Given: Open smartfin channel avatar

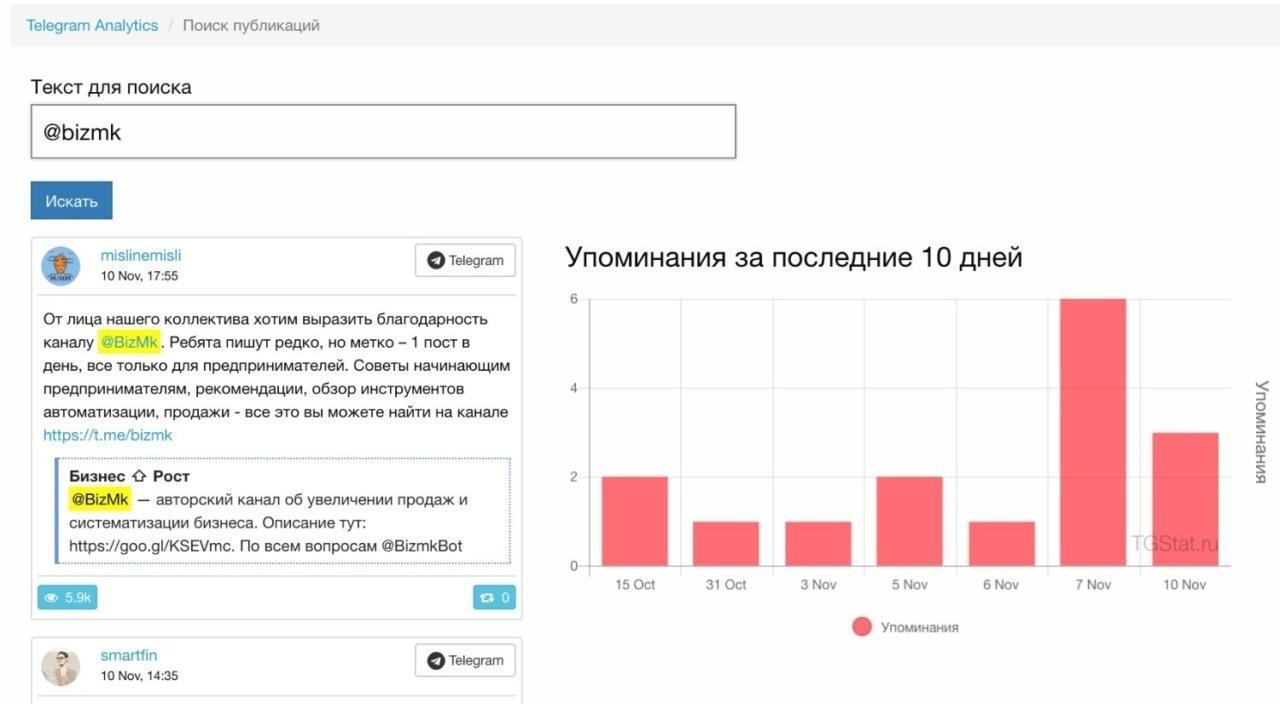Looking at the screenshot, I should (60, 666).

...

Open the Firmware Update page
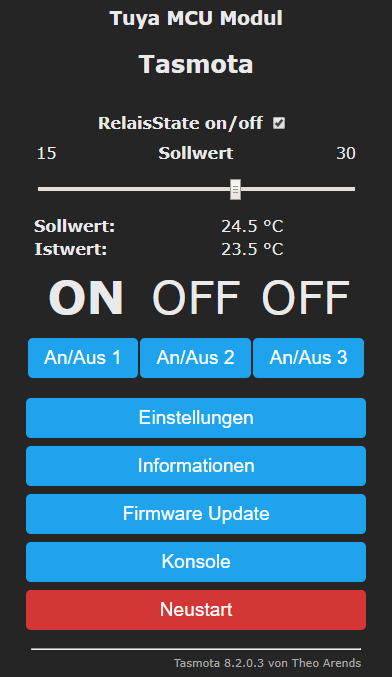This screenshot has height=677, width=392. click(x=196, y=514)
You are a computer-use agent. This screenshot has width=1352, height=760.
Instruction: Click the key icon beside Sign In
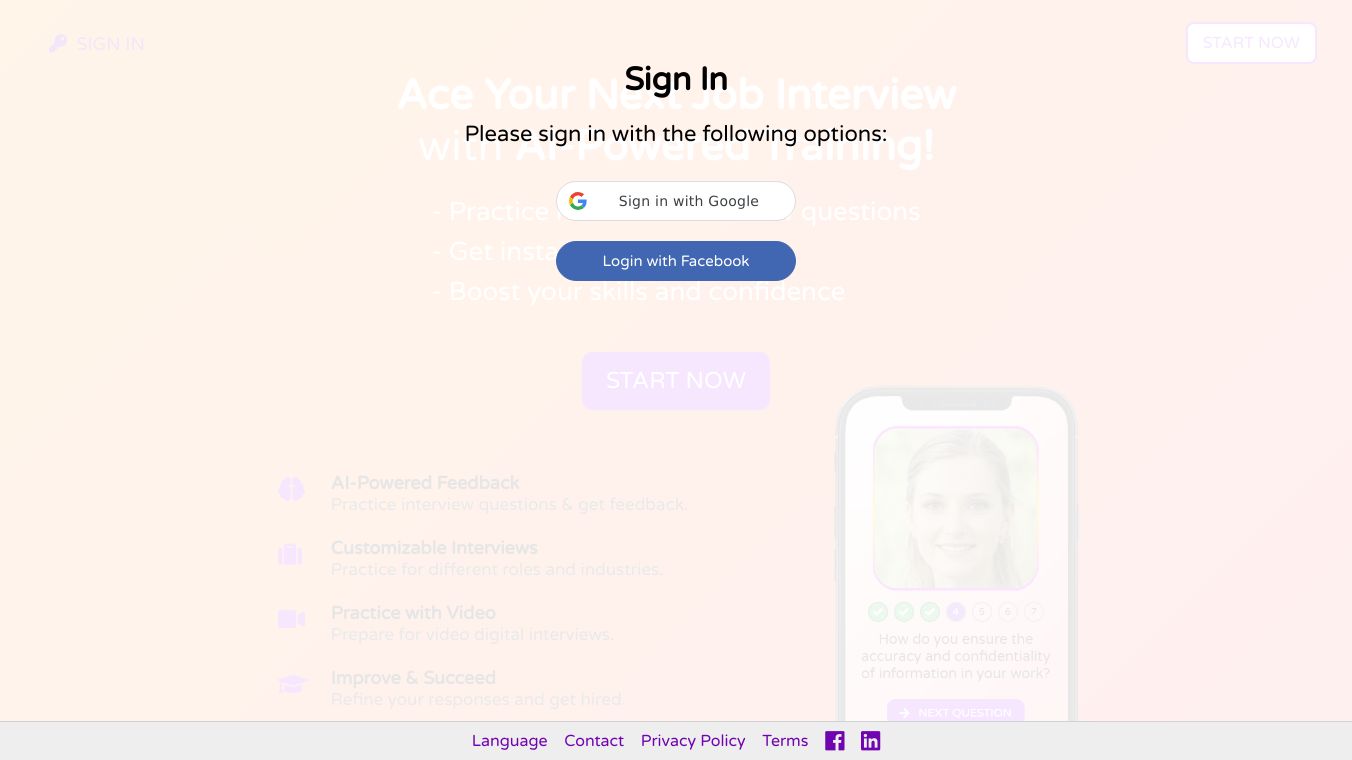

**PROBLEM DESCRIPTION:** Set out the lines of the items between the lines holding "Open the Firmware Update page" and "Instruction: Click the", inclusive, as a Markdown table with the columns Row and Line, numbering each row and skipping any blank lines. Leave the pictures out.

**RESULT OF THE EXERCISE:**
| Row | Line |
|---|---|
| 1 | Open the Firmware Update page |
| 2 | This screenshot has height=677, width=392. click(x=196, y=514) |
| 3 | You are a computer-use agent. This screenshot has width=1352, height=760. |
| 4 | Instruction: Click the key icon beside Sign In |